By: José Niño

State Sen. Brad Hoylman (D-NY) recently sponsored a bill that would prohibit the 3D printing of guns and block the sharing of computer-aided design (CAD) files.

Hoylman announced that he wants go after the manufacturer of 3D-printed firearms. The printing of guns would be made a felony in addition to the intentional sharing of files. Should this bill be passed, there would be several First Amendment concerns raised.

This law was put forward a few days prior to Defense Distributed rolling out its zero percent pistol. This pistol is part of DD’s Ghost Gunner project. The zero percent pistol’s code lets the end user print out a Glock-style pistol on the Ghost Gunner 3S. The new product is expected to be released on the market soon. Defense Distributed’s first 3D-printed gun was dubbed the “Liberator” in reference to the guns the Allies air-dropped across Nazi-occupied France during World War II. Cody Wilson, the founder of DD, criticized the new bill and likened it to a law that was passed in New Jersey.

“This proposed law is outrageously unconstitutional and a clear violation of Section 230 of the CDA [Communications Decency Act of 1996],” declared Wilson. “The point of the law is to attack sites like Def CAD. We will see them in court, so good luck.”

New York State law currently allows gun owners to legally print firearms. However, after printing the gun, the gunmaker must immediately register their gun with the state. Per state officials, no individuals have ever registered a 3D-printed firearm, something that has greatly angered Gun Control Inc.

3D-printed guns are just the latest boogieman that the gun controllers are targeting. They hate the very idea of lawful individuals finding ways to arm themselves to defend their life and property.

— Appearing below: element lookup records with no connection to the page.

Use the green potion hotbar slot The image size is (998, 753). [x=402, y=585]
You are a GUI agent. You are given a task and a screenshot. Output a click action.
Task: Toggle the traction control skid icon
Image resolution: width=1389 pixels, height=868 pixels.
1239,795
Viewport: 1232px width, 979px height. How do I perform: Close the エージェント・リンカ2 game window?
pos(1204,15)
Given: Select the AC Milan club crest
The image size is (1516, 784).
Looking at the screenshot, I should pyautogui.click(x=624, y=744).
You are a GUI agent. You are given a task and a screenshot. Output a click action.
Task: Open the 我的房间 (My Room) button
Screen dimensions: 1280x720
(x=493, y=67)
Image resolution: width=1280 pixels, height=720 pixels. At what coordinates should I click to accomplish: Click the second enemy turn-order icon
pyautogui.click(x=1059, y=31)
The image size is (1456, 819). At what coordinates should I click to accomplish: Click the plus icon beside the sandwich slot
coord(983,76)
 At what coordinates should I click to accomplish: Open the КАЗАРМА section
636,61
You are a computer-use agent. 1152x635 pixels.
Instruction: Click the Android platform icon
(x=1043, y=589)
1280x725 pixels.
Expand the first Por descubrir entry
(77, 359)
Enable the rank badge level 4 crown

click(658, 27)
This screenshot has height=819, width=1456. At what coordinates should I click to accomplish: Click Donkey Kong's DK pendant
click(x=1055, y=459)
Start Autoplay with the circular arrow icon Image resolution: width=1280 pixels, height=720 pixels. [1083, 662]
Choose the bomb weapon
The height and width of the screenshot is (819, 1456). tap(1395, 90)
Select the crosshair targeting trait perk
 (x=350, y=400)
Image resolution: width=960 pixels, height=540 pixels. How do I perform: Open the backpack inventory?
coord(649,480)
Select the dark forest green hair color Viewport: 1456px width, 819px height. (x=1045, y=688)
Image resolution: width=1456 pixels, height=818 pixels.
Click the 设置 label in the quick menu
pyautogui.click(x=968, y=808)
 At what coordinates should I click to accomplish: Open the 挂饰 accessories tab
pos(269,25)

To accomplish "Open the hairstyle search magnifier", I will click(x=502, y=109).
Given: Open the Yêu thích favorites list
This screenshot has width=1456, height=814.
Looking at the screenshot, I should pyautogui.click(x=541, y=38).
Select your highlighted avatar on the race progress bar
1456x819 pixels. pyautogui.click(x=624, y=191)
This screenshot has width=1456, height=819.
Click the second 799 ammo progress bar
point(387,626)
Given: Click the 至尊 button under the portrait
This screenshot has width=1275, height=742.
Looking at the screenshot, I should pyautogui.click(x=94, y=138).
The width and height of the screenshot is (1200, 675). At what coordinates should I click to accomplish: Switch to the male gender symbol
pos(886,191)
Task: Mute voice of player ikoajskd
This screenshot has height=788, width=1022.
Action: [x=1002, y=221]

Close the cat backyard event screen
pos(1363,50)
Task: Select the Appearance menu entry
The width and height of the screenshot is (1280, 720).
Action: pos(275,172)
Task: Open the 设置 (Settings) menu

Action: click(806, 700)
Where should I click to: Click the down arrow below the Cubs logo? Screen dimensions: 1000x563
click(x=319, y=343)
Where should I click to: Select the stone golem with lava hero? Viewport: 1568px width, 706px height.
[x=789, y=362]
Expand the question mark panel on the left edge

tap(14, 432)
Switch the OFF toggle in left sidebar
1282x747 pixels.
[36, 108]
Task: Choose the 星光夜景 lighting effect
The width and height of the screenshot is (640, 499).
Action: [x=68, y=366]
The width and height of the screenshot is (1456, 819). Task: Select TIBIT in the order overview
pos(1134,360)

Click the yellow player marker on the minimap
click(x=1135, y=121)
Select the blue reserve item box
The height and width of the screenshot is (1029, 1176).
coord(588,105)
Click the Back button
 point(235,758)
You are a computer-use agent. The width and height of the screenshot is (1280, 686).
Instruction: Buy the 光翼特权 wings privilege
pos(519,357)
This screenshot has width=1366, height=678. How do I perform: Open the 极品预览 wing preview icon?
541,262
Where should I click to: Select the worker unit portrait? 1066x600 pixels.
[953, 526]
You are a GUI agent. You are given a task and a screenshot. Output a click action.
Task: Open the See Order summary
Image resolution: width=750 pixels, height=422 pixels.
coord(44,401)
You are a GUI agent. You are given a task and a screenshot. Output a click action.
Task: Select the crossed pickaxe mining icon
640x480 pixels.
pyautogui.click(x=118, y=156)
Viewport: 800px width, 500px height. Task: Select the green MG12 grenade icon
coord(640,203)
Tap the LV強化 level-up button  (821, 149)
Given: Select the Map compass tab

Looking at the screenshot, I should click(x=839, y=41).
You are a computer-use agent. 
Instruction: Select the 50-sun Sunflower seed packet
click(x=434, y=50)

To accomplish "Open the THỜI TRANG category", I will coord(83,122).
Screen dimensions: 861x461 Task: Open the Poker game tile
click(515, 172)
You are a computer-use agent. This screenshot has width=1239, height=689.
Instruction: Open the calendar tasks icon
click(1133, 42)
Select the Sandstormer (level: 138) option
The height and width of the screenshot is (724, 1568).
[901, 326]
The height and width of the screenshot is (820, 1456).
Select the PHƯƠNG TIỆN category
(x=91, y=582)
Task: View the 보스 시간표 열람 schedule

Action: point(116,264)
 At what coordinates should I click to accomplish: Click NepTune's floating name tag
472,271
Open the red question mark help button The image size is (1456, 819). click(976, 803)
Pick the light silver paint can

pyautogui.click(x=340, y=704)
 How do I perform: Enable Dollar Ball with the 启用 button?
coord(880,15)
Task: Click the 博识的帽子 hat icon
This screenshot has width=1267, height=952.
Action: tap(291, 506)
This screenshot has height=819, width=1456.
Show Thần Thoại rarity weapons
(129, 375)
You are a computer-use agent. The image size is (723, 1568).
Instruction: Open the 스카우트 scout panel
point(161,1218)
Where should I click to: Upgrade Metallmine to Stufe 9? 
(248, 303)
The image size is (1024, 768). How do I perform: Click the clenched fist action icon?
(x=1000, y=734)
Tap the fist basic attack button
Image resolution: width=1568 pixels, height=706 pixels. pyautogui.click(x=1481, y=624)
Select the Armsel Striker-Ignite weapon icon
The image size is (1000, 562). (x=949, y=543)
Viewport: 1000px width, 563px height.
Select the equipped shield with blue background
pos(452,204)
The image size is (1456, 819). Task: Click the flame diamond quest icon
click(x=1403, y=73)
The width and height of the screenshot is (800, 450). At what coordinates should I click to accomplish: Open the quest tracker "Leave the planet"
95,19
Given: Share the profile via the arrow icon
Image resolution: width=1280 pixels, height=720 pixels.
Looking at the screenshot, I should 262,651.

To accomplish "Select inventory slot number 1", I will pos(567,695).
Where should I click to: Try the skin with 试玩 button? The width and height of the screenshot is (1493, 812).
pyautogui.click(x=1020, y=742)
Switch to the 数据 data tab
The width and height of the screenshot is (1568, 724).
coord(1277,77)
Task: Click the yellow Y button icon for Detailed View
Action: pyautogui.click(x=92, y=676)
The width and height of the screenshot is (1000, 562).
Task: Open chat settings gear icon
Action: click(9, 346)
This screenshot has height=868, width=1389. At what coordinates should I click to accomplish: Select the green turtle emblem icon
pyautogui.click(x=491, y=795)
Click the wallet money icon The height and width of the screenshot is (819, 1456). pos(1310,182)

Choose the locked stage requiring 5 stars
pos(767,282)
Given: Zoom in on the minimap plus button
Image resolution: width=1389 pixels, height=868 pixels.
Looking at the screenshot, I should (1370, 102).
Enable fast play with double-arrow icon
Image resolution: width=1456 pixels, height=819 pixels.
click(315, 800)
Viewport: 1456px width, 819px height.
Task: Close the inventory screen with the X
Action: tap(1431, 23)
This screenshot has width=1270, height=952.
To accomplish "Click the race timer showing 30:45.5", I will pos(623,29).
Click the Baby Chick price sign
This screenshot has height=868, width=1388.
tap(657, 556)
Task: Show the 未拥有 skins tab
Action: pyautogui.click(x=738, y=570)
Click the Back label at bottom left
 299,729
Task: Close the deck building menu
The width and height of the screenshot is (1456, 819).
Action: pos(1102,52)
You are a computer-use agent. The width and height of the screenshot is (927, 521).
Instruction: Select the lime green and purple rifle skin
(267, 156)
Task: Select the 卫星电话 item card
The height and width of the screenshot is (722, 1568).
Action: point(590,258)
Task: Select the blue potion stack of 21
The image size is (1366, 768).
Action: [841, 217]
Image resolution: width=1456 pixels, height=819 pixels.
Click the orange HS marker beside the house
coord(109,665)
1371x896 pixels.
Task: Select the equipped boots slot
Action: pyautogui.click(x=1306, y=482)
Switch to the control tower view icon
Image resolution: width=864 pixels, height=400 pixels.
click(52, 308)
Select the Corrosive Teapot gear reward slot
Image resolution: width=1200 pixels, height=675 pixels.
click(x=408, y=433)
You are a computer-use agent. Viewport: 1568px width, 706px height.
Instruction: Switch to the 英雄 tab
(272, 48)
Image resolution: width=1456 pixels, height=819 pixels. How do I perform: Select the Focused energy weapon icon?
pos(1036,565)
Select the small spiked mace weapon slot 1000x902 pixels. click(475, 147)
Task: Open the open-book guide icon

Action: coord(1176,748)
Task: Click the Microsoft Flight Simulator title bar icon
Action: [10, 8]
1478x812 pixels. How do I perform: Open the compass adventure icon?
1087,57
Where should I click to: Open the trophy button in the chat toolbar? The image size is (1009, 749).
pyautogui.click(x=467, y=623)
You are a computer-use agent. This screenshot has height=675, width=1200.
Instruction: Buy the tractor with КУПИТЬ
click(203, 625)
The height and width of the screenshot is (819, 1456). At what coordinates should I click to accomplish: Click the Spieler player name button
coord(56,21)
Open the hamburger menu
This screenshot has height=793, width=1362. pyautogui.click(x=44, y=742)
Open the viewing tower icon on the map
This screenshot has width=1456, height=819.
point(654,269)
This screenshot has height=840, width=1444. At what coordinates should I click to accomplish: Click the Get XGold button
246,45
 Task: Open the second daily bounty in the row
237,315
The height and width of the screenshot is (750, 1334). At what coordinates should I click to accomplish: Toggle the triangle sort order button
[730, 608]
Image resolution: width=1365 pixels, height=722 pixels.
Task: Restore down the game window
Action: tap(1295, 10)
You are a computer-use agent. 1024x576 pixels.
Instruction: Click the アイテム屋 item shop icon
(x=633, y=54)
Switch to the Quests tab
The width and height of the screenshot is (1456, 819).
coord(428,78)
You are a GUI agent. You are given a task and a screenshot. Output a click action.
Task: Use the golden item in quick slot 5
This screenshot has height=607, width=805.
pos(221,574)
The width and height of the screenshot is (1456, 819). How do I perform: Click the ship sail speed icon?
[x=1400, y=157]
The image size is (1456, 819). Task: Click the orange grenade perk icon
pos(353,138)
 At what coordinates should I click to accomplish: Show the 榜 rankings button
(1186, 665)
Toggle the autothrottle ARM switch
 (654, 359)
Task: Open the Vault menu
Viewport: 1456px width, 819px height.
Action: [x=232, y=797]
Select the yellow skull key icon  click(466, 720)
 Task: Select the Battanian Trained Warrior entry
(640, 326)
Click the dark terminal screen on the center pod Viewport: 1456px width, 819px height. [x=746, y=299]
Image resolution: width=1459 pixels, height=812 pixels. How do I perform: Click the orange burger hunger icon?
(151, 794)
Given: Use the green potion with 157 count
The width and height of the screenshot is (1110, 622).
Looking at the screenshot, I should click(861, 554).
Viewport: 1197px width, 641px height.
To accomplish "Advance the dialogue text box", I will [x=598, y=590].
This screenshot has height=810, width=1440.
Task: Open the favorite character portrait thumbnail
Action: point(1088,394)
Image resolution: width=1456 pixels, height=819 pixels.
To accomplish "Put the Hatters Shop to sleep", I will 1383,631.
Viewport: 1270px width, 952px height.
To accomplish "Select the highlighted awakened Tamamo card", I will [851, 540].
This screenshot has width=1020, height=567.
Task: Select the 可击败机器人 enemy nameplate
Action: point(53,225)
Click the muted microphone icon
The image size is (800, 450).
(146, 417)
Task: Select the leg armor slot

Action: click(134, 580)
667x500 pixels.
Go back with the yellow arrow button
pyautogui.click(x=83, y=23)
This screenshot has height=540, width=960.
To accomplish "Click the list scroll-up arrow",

The National Association for Gun Rights President Dudley Brown opined on this latest gun grab:

“Let’s call a spade a spade here, this is a gun registration law, plain and simple. The scare tactics of calling these homemade firearms ‘Ghost Guns’ is nothing more than political sleight of hand used to vilify law-abiding gun owners and lump every American gun into the national registry needed for the gun grabbers ultimate end game of an Australia-style gun confiscation program.”

Given how dominant Democrats’ hold of politics in the Empire State is, there’s a strong possibility that this bill could become law. After all, this is a state that’s ranked in a dead-last place of 51st according to Guns & Ammo magazine’s best states for gun owners rankings. New York is an anti-gun bastion through and through.

However, there are still many patriotic New Yorkers that live in the state who will make noise. As long as these people are still making a scene against the gun controllers, a respectable form of pushback can be expected.

Undeniably, backing down is not an option in this existential struggle to restore gun rights in America.